-- Directions --
Check each line of the material, and show the ones that include the word "Toggle".

-- Exercise material --
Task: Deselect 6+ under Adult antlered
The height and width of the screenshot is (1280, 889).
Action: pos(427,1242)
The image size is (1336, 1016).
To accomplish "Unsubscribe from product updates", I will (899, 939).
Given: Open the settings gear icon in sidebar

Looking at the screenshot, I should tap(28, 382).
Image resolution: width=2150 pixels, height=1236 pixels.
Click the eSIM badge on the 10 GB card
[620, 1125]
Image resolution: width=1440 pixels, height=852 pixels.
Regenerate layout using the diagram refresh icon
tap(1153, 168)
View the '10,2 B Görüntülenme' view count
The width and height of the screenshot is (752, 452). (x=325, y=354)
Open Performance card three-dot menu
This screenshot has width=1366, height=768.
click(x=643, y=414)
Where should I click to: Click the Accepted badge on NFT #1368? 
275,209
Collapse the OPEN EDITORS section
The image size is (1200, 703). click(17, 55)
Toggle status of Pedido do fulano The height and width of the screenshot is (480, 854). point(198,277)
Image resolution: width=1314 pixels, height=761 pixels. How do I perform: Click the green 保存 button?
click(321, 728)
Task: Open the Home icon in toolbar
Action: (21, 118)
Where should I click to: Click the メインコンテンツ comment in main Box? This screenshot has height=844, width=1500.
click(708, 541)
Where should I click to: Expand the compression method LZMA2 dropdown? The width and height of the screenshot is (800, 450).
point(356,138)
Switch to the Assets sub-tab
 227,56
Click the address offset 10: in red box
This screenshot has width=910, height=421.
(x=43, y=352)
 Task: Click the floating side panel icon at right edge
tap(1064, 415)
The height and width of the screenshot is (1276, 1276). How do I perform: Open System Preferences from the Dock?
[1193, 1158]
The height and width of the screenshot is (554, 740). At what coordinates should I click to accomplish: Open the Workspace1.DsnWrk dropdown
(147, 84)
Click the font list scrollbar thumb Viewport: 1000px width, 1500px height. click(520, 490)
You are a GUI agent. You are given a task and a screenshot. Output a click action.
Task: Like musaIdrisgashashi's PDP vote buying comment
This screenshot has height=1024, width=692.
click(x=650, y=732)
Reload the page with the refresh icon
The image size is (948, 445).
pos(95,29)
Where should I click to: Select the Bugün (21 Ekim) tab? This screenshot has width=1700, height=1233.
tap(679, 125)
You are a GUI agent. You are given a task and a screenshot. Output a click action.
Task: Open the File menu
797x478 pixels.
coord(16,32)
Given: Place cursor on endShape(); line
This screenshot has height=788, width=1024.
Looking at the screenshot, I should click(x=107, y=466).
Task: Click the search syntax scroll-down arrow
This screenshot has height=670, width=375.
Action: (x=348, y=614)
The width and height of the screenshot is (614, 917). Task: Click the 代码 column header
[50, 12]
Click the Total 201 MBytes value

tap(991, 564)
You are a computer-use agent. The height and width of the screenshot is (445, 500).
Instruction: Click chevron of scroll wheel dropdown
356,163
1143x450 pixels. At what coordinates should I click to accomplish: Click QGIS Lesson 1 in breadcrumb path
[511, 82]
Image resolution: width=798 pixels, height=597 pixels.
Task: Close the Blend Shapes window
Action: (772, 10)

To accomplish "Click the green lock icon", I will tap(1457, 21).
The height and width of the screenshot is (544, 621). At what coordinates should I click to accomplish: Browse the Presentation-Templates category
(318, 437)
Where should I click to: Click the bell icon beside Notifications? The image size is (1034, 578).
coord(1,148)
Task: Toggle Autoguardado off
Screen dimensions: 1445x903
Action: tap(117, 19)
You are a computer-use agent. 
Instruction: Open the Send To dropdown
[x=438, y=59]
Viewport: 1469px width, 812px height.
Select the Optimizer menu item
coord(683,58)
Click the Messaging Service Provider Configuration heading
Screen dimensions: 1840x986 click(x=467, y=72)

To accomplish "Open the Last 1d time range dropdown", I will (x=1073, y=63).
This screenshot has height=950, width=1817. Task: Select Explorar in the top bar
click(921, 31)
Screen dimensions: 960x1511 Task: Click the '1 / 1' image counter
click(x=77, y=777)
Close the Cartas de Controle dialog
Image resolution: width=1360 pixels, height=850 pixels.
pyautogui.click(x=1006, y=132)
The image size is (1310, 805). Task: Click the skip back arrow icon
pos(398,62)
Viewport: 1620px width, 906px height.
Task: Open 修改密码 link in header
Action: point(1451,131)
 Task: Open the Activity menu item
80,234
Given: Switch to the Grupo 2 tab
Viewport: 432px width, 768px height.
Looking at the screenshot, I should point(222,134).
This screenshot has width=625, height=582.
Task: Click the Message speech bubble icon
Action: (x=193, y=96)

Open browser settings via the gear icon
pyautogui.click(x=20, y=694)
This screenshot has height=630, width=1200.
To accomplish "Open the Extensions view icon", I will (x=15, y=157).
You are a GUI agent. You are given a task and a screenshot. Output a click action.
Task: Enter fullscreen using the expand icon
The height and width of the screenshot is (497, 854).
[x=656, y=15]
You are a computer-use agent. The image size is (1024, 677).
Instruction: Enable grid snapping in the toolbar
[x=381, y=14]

-- Completed exercise --
Toggle status of Pedido do fulano The height and width of the screenshot is (480, 854). point(198,277)
Task: Toggle Autoguardado off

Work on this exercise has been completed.